Le Secrétariat National du SAES s’est réuni ce samedi 10 janvier 2026 à l’Université Cheikh Anta Diop de Dakar (UCAD). À l’issue de cette rencontre, le syndicat a publié un communiqué au vitriol, pointant du doigt des dossiers brûlants qui cristallisent la colère des enseignants-chercheurs : le flou autour du recrutement de 300 collègues par la Guinée et l’injustice sociale frappant les familles des défunts ainsi que les retraités de nationalité étrangère.

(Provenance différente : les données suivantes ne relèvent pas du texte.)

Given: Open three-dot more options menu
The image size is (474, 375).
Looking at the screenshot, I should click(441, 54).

Recrutement par la Guinée : La mise en garde du SAES
L’affaire des 300 enseignants-chercheurs recrutés par la Guinée voisine suscite des remous. Sur les 59 Sénégalais déjà identifiés sur cette liste, le SAES précise que 80 % (soit 41 docteurs sans emploi et 6 retraités) sont libres de tout engagement. Toutefois, le syndicat tire la sonnette d’alarme sur les 20 % restants : douze (12) enseignants déjà en poste dans le public au Sénégal.
Le SAES rappelle fermement qu’il est légalement impossible d’occuper simultanément deux emplois permanents dans le secteur public. Tout en soulignant que ce nombre ne représente que 0,4 % de l’effectif total national, le syndicat appelle les autorités des deux pays à clarifier les mécanismes de mise en œuvre du protocole de coopération signé en mai 2025, afin de respecter strictement la réglementation sur la mobilité et la mise en disponibilité.

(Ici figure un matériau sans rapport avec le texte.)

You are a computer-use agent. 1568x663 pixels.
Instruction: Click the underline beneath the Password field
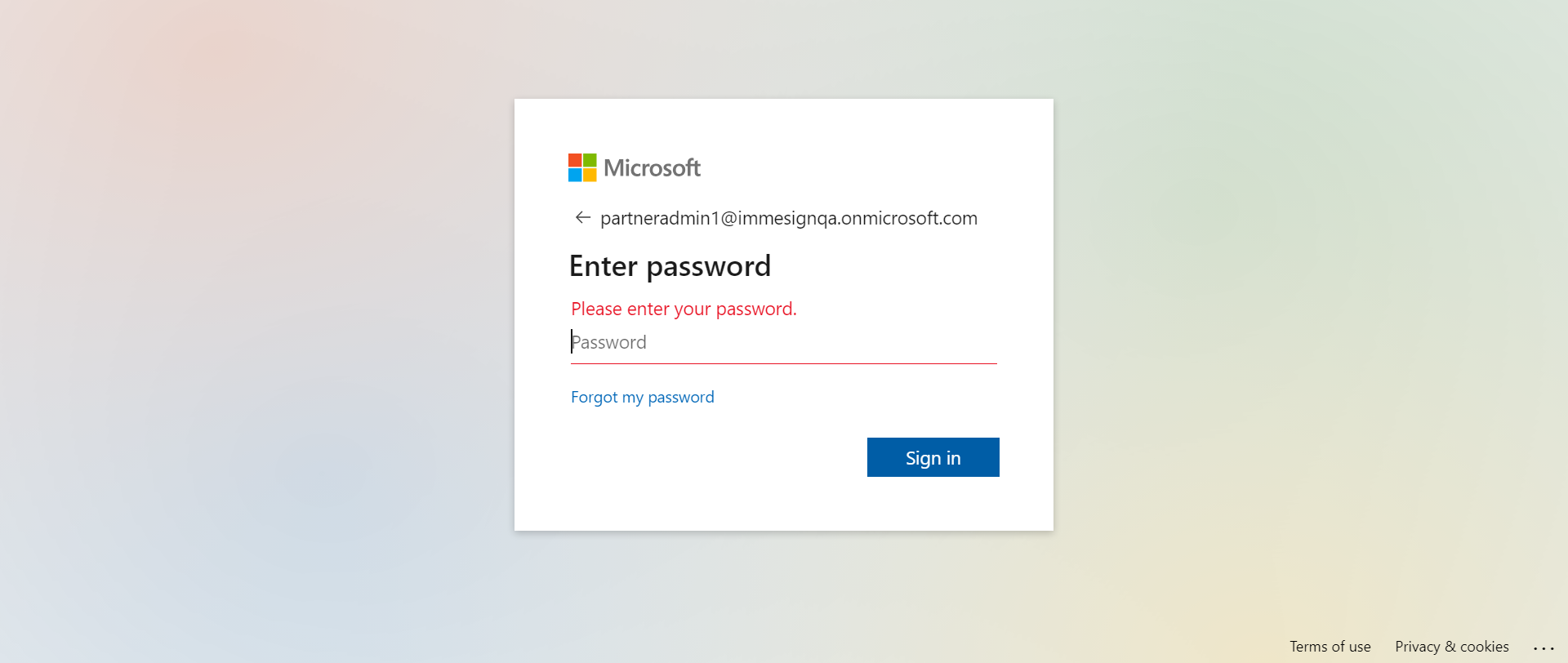pos(782,363)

Un appel au recrutement massif de docteurs sans emploi
Face à cette situation, le SAES ne se contente pas de recadrer la mobilité internationale. Il interpelle directement le Ministre de l’Enseignement Supérieur, de la Recherche et de l’Innovation (MESRI). Le syndicat exige le respect de l’accord du 6 janvier 2023 prévoyant un recrutement massif de docteurs sénégalais. L’objectif affiché est d’atteindre un taux de 70 % de permanents et d’améliorer un taux d’encadrement des étudiants actuellement jugé bien en deçà des normes internationales.
Pensions de réversion et retraités étrangers : L’urgence sociale
Le volet le plus social du communiqué concerne le sort des familles des enseignants décédés. Malgré la signature du décret présidentiel 2025-398 en mars dernier, censé corriger cette « injustice », de nombreuses veuves et de nombreux orphelins sont toujours privés de leur pension de réversion. Le SAES dénonce l’inertie du MESRI et du Fonds National de Retraite (FNR).

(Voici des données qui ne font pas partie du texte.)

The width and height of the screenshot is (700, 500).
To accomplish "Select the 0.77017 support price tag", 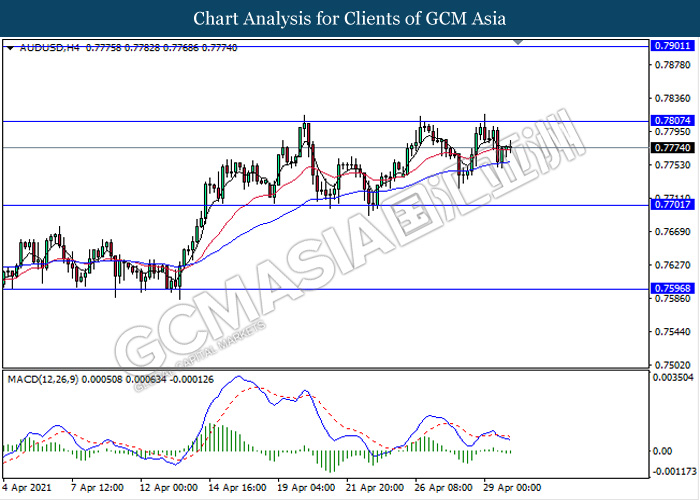I will pyautogui.click(x=670, y=205).
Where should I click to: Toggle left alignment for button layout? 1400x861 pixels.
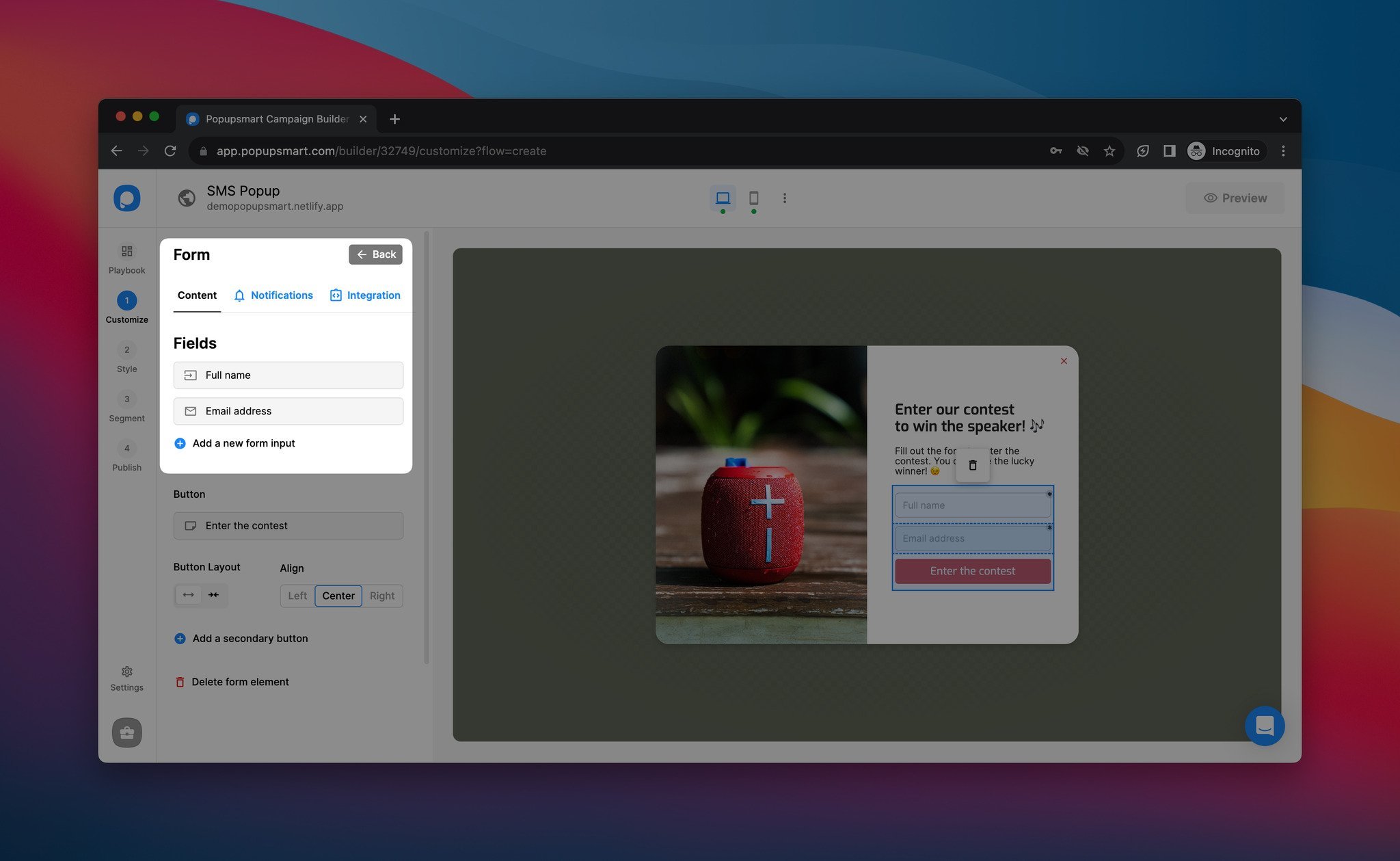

L’indignation est tout aussi vive concernant les enseignants-chercheurs retraités de nationalité étrangère. Bien qu’ayant cotisé durant toute leur carrière au Sénégal, le FNR s’opposerait, depuis plus d’un an, au paiement de leurs pensions. « Une injustice flagrante », selon le syndicat, pour des agents soumis au même régime de cotisations que leurs collègues sénégalais.
Vers une paralysie des universités ?
Face à ce qu’il considère comme un mépris des engagements pris par l’État, le SAES passe à la vitesse supérieure. Après avoir alerté sans succès diverses instances (MESRI, Finances, Haut Conseil du Dialogue Social), le Secrétariat National appelle désormais ses militants à une « mobilisation totale dans les jours à venir ».
Si le gouvernement ne réagit pas rapidement pour résoudre ces contentieux administratifs et financiers, le spectre d’une grève générale pourrait de nouveau planer sur l’enseignement supérieur sénégalais en ce début d’année 2026.